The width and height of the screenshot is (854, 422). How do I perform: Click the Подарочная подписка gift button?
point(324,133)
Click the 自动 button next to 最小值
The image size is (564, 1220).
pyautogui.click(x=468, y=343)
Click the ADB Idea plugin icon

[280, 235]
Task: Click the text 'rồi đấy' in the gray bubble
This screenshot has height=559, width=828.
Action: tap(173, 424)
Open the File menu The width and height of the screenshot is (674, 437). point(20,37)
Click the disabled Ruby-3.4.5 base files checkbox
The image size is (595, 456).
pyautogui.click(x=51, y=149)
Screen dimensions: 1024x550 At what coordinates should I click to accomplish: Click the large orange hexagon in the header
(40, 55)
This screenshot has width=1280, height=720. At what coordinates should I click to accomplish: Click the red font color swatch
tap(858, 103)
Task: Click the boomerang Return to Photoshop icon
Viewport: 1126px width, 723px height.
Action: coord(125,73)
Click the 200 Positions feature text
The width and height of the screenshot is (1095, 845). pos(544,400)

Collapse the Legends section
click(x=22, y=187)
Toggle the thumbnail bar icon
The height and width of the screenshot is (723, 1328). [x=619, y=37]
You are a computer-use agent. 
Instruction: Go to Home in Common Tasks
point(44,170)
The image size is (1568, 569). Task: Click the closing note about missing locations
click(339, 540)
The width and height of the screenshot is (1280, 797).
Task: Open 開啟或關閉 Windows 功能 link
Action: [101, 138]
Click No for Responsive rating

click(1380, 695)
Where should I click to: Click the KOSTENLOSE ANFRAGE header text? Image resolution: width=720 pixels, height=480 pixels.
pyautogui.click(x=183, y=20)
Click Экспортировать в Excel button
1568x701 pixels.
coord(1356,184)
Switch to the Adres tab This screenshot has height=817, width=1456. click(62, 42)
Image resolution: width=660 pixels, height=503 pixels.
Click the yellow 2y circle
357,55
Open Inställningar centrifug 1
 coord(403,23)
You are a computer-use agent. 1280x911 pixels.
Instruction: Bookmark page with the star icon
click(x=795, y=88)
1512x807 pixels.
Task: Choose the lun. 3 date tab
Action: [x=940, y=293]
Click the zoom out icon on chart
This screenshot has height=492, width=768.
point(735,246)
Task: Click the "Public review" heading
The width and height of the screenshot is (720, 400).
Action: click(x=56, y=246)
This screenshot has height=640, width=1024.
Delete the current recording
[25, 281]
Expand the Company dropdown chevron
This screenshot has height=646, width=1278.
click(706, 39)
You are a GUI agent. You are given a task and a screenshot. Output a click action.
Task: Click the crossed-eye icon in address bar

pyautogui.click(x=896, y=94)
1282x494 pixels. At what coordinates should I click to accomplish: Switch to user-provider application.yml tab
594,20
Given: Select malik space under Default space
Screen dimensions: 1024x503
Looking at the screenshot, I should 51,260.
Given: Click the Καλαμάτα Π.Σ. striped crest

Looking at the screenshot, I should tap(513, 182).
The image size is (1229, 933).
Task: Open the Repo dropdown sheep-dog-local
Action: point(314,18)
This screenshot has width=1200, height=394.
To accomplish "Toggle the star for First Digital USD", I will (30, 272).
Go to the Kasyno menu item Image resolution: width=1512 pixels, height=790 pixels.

Description of the task:
The line containing "Task: Click the text" marks the end. Please print exactly every line from the top of the data to it, both included, and nothing more.

Response to this task:
The width and height of the screenshot is (854, 422). How do I perform: Click the Подарочная подписка gift button?
point(324,133)
Click the 自动 button next to 最小值
The image size is (564, 1220).
pyautogui.click(x=468, y=343)
Click the ADB Idea plugin icon

[280, 235]
Task: Click the text 'rồi đấy' in the gray bubble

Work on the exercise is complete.